__Assignment__:
Go to the line below that contains "Task: Open the Add targeting rules dropdown". From there to the end of the records, reproduce each line exactly, except the pictures.

── Data excerpts ──

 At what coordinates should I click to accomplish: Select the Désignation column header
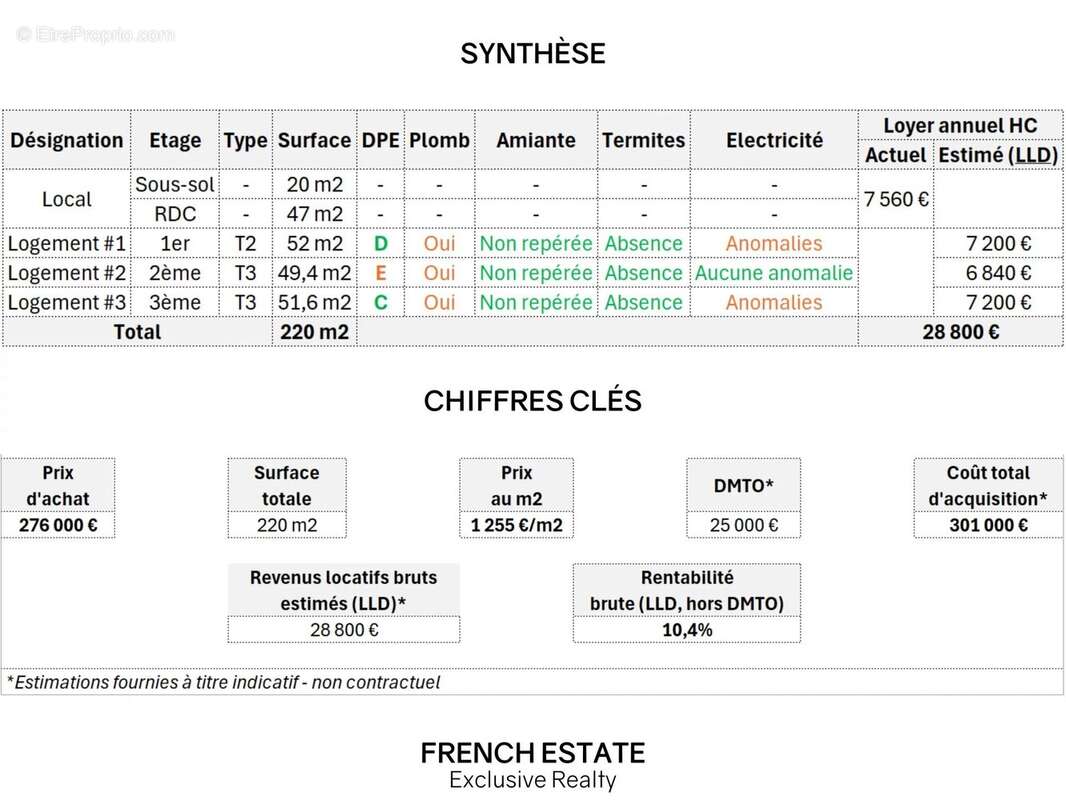click(x=67, y=140)
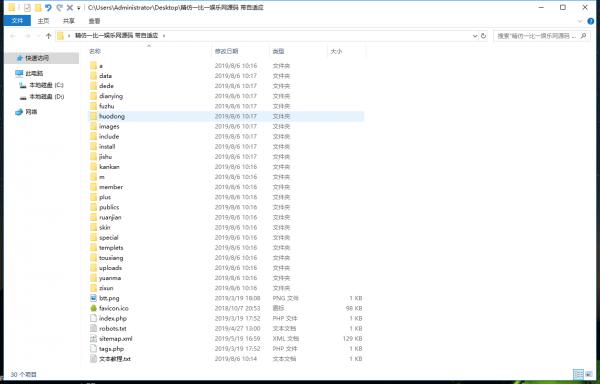This screenshot has height=384, width=600.
Task: Click the redo icon in title bar
Action: 59,7
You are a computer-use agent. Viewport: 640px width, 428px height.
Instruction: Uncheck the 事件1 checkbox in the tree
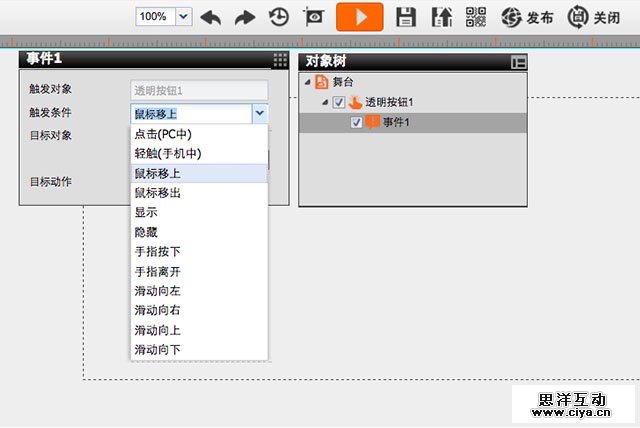(356, 122)
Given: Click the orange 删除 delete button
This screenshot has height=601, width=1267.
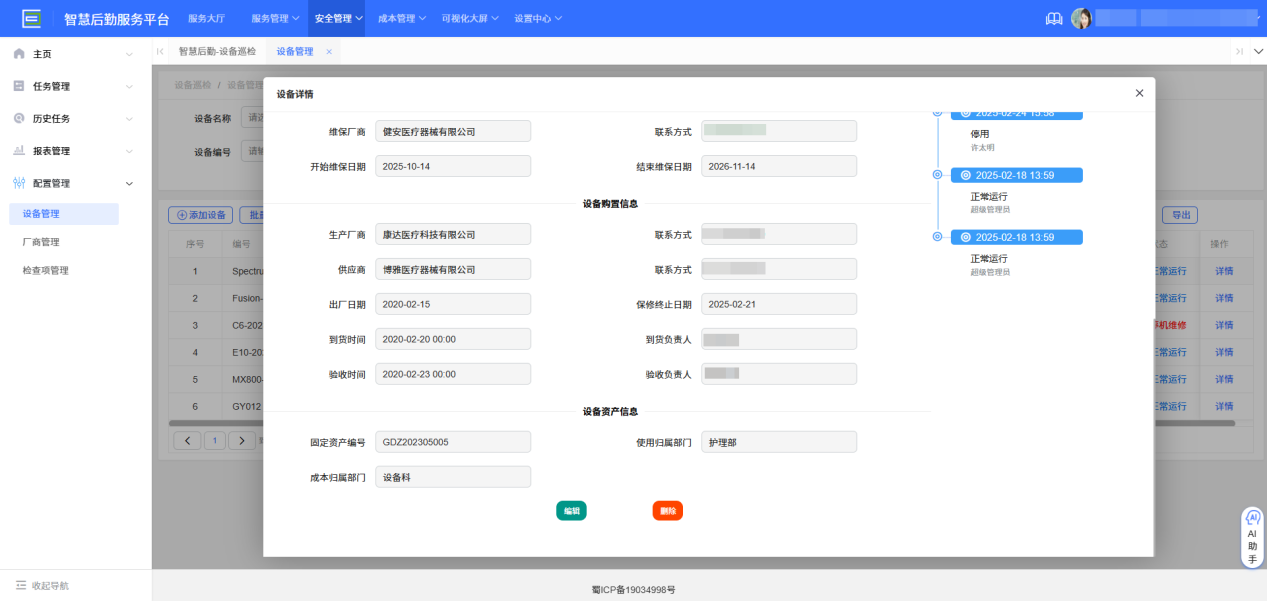Looking at the screenshot, I should pos(667,510).
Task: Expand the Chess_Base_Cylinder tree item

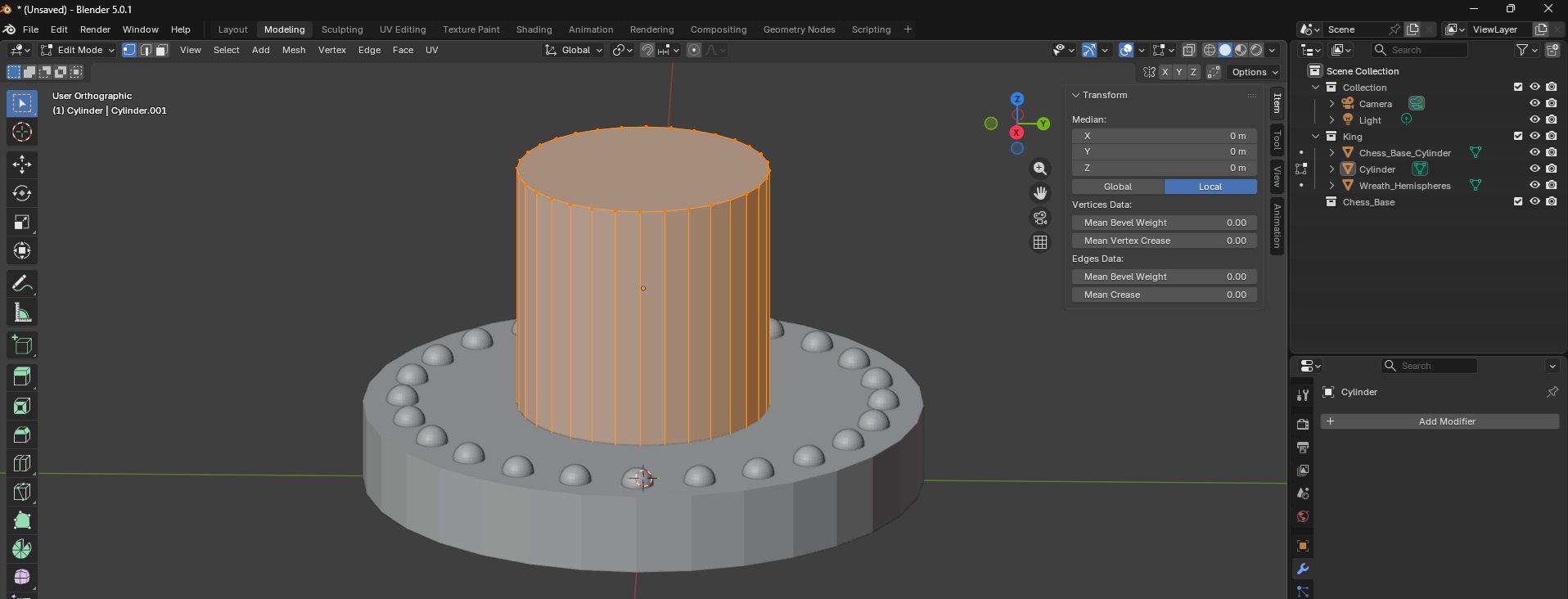Action: 1331,152
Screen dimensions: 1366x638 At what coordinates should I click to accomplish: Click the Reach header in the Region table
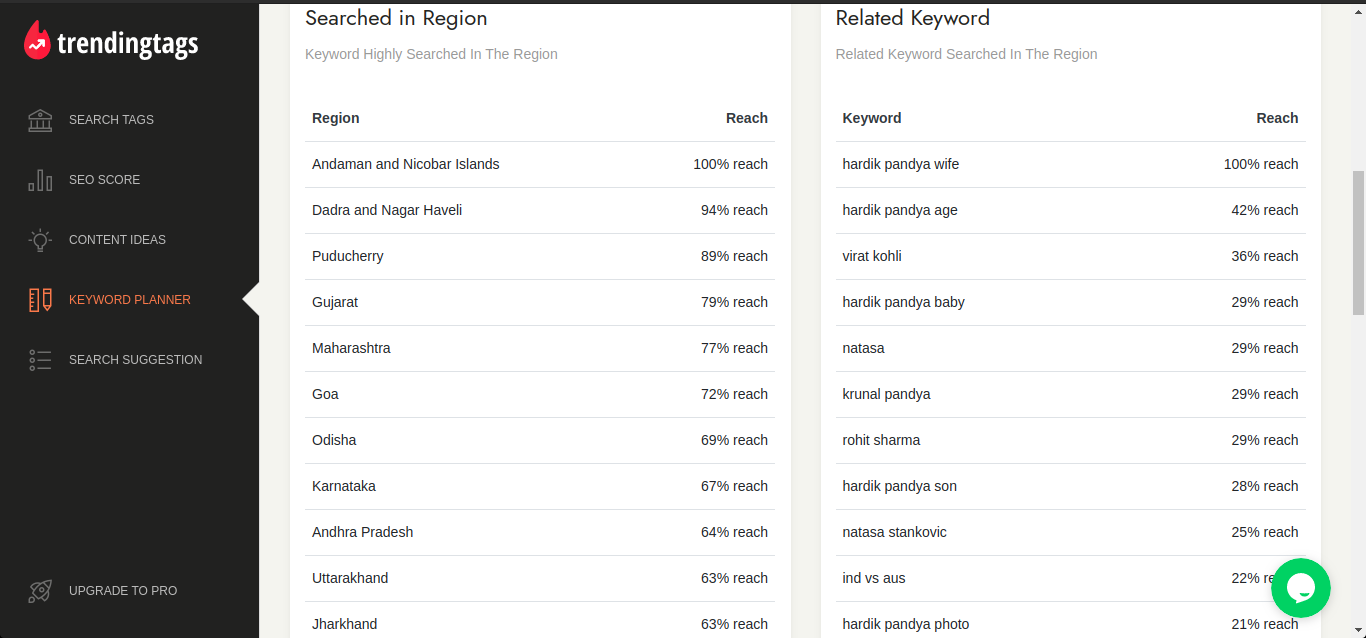click(x=747, y=118)
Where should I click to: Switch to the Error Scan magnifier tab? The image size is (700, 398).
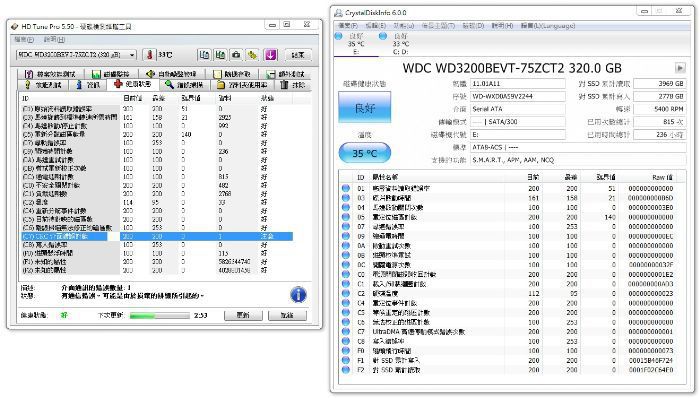pyautogui.click(x=183, y=84)
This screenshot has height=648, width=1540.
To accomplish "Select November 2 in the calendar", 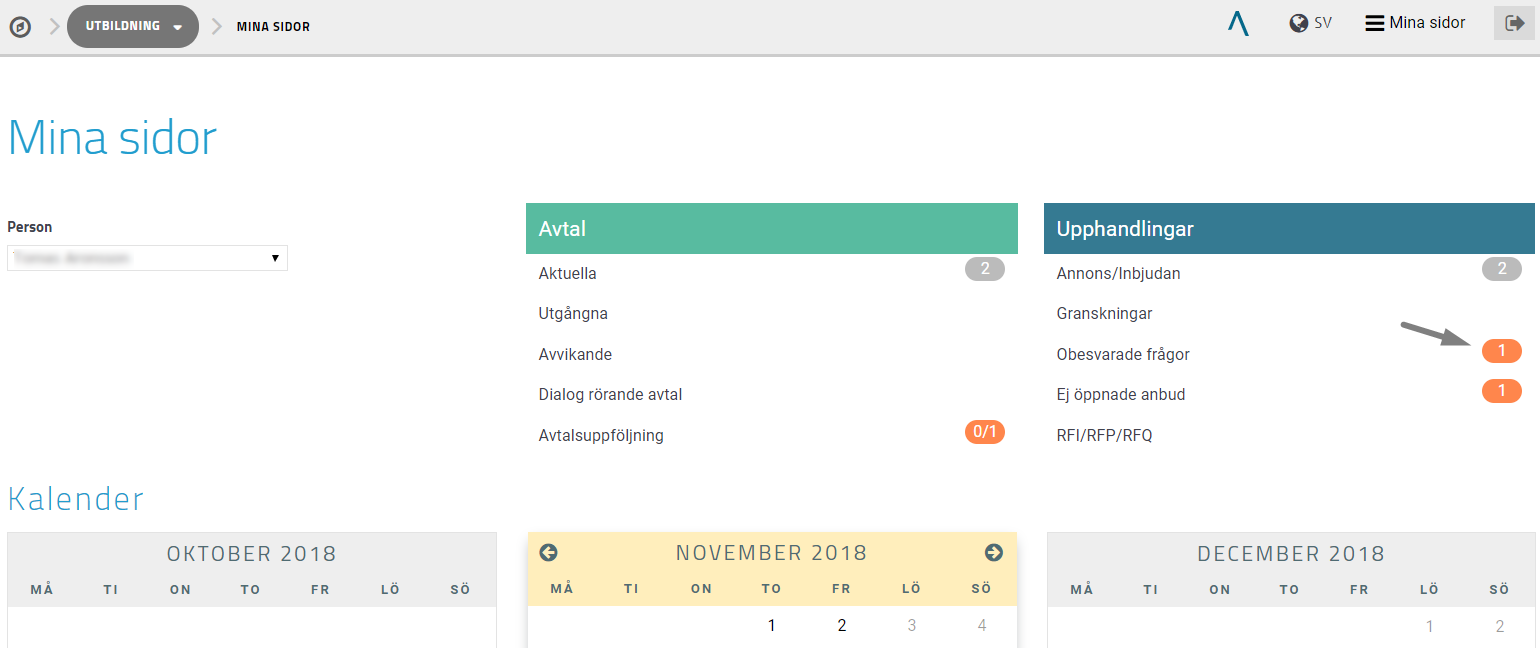I will click(841, 626).
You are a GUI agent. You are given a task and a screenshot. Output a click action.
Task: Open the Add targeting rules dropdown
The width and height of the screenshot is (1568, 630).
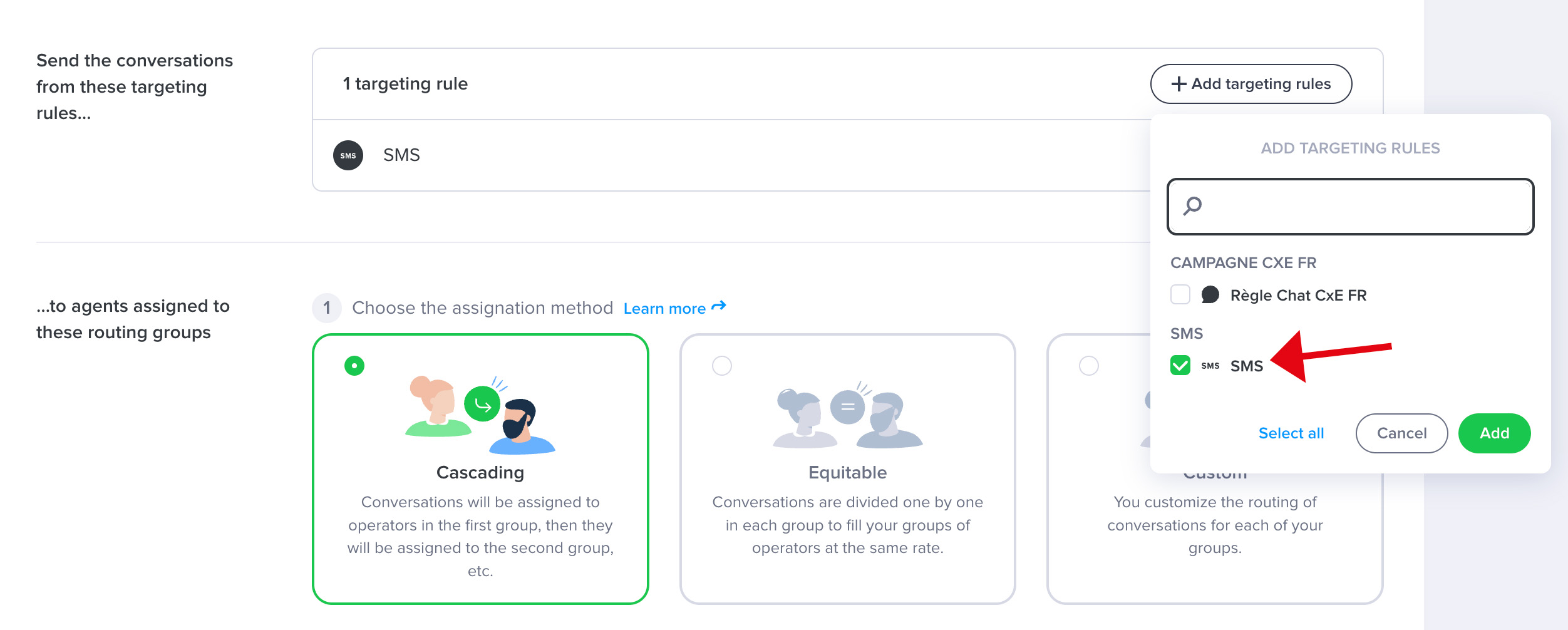(1251, 84)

───

__Expected output__:
Task: Open the Add targeting rules dropdown
The width and height of the screenshot is (1568, 630).
(1251, 84)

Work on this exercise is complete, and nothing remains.